Guest More than 1 year ago
Yes, indeed, adoption is a family affair. This is an informative book, giving sound advice on many aspects of adoption to both the public and prospective adoptive parents, such as open vs. confidential adoption. The author doesn't push either practice and gives important references addressing each. She is informative and straightforward about the issue of infertility. I am now a grandparent with children of our adopted daughter and agree with the author that 'what makes a real grandparent is far less biology than it is psychology.' I like the author's sensible advice that concern should not stop with the birthmother's prenatal care but be extended to the prospective adoptive parents' health and their ability to cope with the demands of a new baby or toddler entering their lives. I also like the author's caution about keeping certain information regarding the child's background confidential so it won't turn into family gossip. Gisela Gasper Fitzgerald, author of ADOPTION: An Open, Semi-Open or Closed Practice?
Guest More than 1 year ago
The author writes this book toward the adoptive grandparents.

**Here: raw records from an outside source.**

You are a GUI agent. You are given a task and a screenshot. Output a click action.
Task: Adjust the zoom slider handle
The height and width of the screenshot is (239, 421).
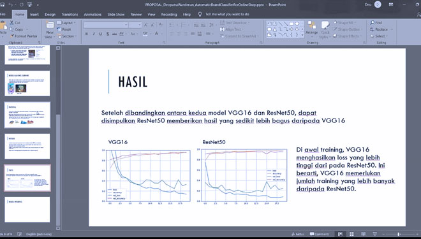tap(399, 234)
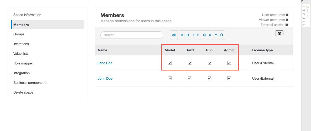Open Jane Doe's member profile link
Viewport: 312px width, 131px height.
[x=105, y=63]
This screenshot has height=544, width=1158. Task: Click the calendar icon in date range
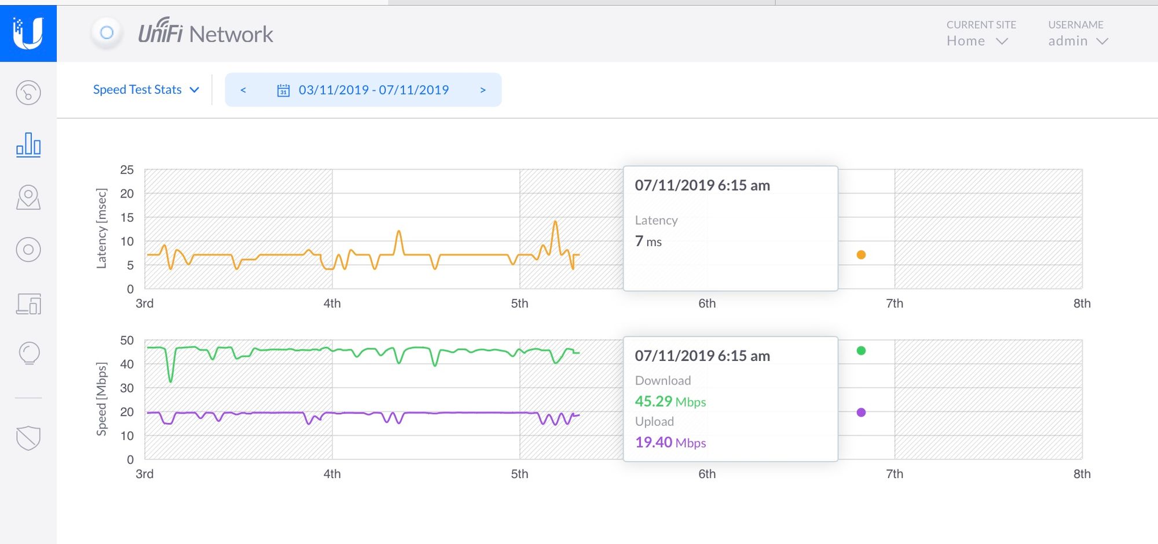pos(283,90)
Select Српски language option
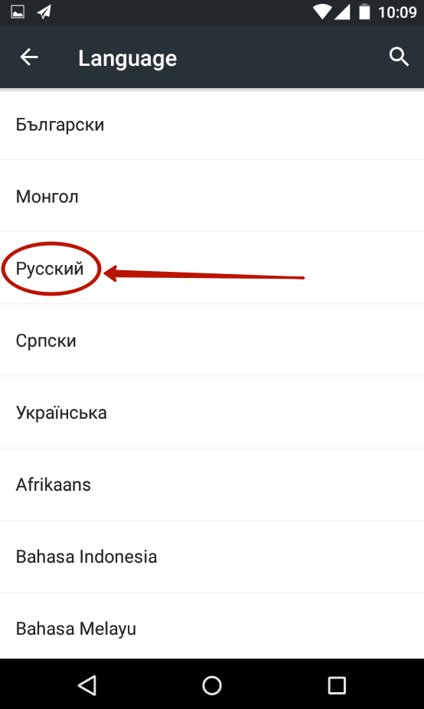The image size is (424, 709). 212,340
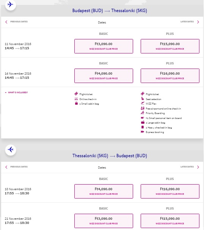This screenshot has height=230, width=204.
Task: Pick Basic Ft3,090.00 fare on 21 November
Action: [x=104, y=221]
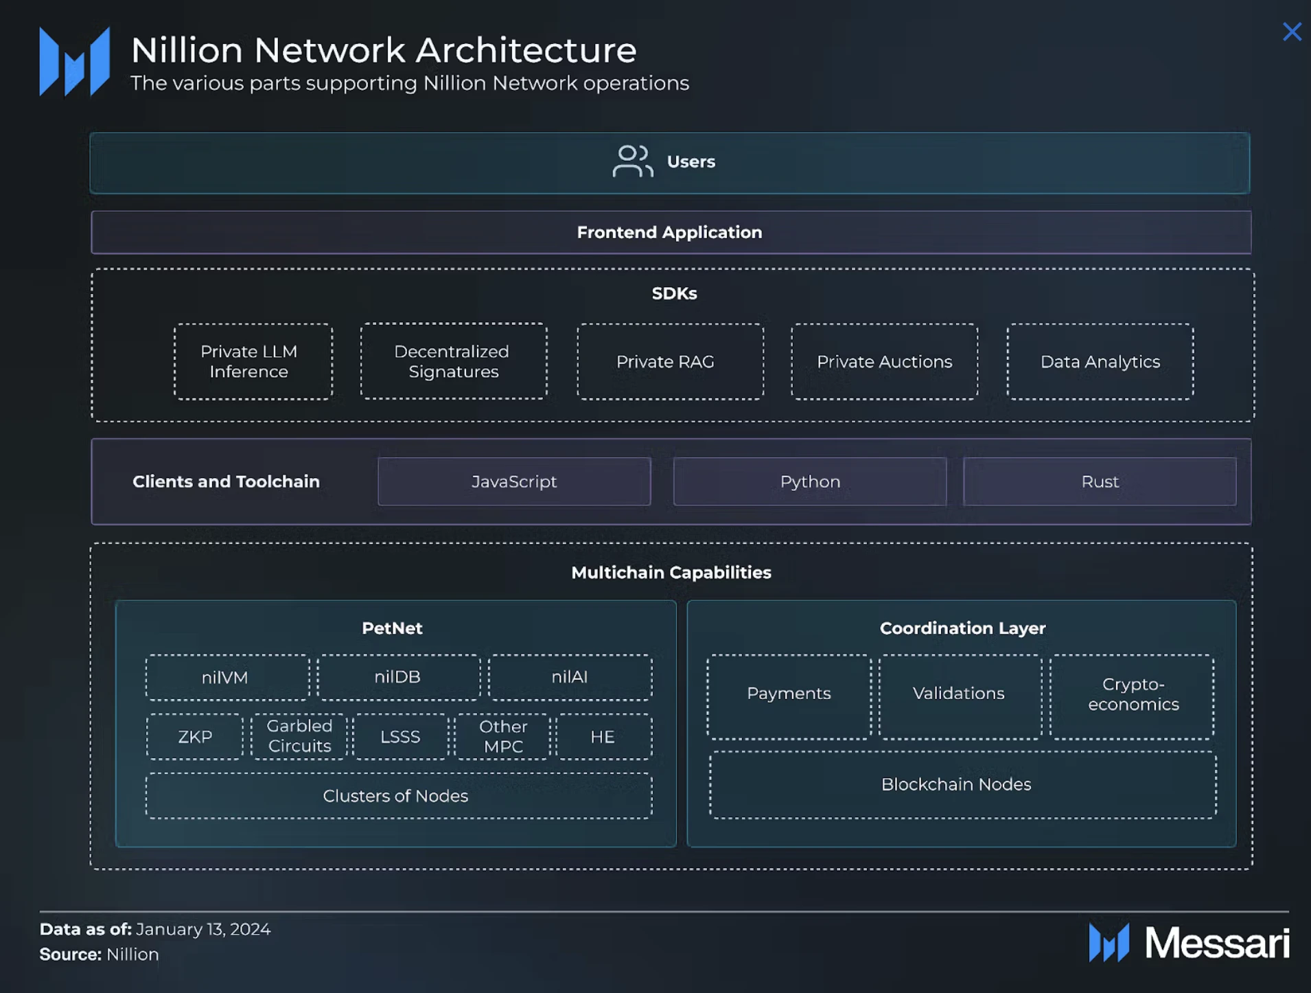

It tells them what the adoptive and birth parents are going through physically and emotionally and in the adoption process. It's excellent common sense that first time adoptive grandparents may need. Advice they need/want to hear. Friends of the family will want to read this, too. I found it is the best book for my in-laws since my husband and I have started our adoption journey. It is easy to read and relate to. Grandparents are excited about being grandparents-and this book assures them it is okay to feel that way. In fact, it took me past the legal and required items the adoption agency needs and it got me excited about being a parent again! The whole purpose for having a family! I enjoyed this book and would recommend it to anyone being touched by adoption.
autumnesf on LibraryThing More than 1 year ago
Recommended by several articles & people as a book to pass on to family. I bought it & read it-was a little disappointed. I wish they had covered more attachment issues & other things we have been trained on. The book is encouragement to "get on board" for those who opposed adoption when you made the announcement. Worth sharing as it does have some good stuff in it - but I hope I don't make anyone feel that they weren't supportive. It is a small book & easy to read.
dougdepriest on LibraryThing More than 1 year ago
While this book would make for a poor framework for the adoptive parent, it is true to its aims. We bought a copy for parents, aunts & uncles, and cousins because we thought so highly of its impact. Adoption is a family affair. And this book will help your family to prepare.